The United States and five nuclear powers are ready to offer Iran advanced reactors and equipment If Iran accepts a deal aimed to limit its nuclear weapons development, a confidential document revealed on Wednesday.
The document, which AP reported, says the nuclear negotiators promised Iran light-water nuclear reactors instead of the heavy-water facility, which is under construction in the city of Arak, Iran.
Iran and the group of P5+1 countries, — United Kingdom, China, France, Russia, the United States and Germany — are having talks over Iran’s nuclear programme, which the West claims is manufacturing nuclear weapons. Tehran has long rejected the allegation, saying its programme has purely civilian aims.

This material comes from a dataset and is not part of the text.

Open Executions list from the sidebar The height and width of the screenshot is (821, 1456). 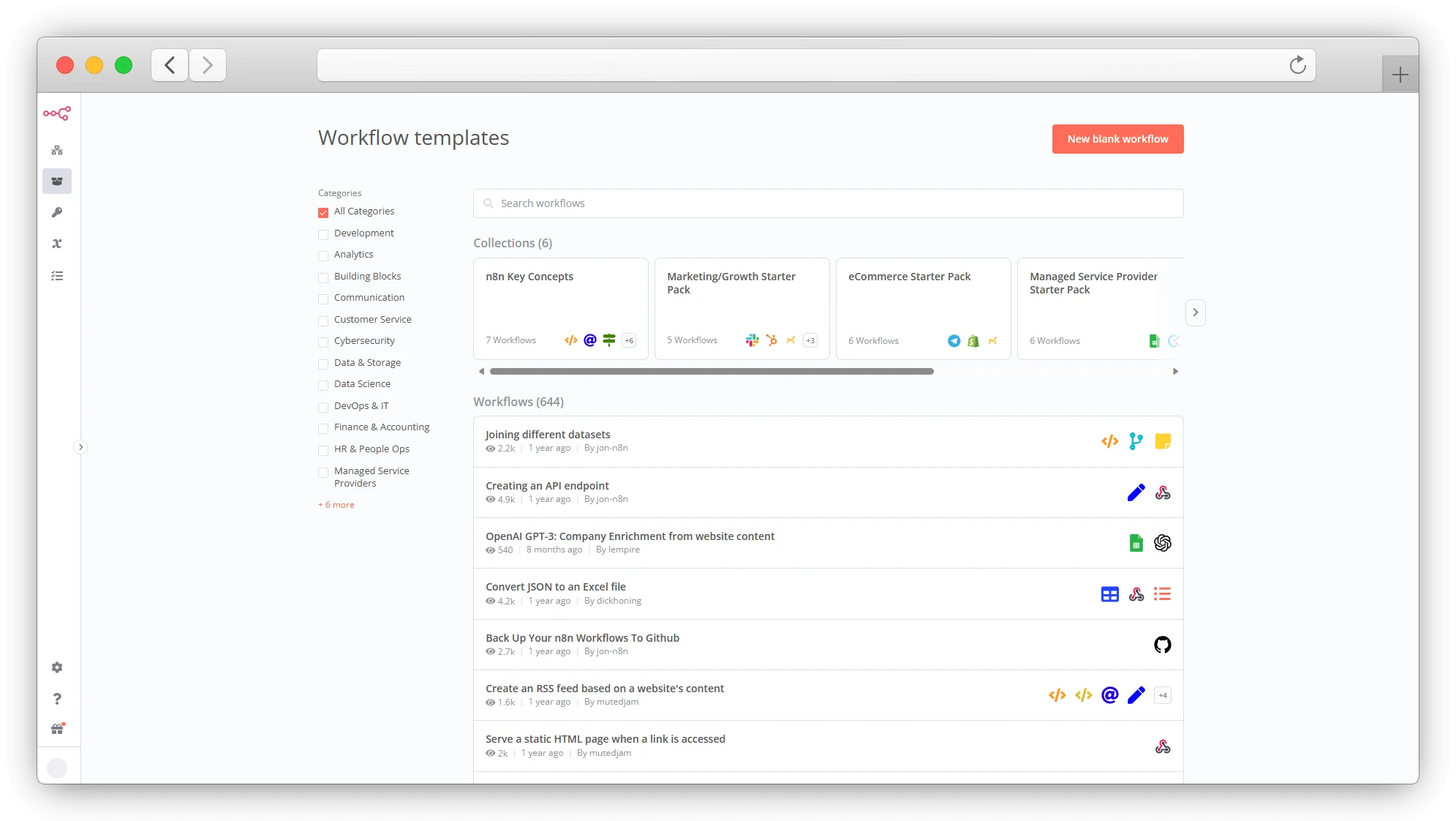(58, 276)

The draft, dated June 19 and entitled "Civil Nuclear Cooperation," promises Iran “arrangements for the assured supply and removal of nuclear fuel for each reactor provided,” and offers help in the “construction and effective operation” of the reactors.
The revelation comes as Iran’s Supreme Leader Ayatollah Ali Khamenei ruled out on Tuesday freezing the nuclear programme for a long period of time as part of a deal.
"Freezing Iran's Research and Development for 10 or 12 years is not acceptable," Khamenei said in a live speech broadcasted on Iran’s state TV.
Khamenei urged the Western countries to lift financial-economic sanctions as soon as possible if a final deal is to be sealed by June 30 deadline, but rejected to suspend the nuclear programme for a long period of time which was decided on the preliminary framework agreement.
His office posted on Wednesday a graphic on Twitter, listing Iran’s stated demands that “all sanctions must be lifted” and “no military sites will be open to inspections.”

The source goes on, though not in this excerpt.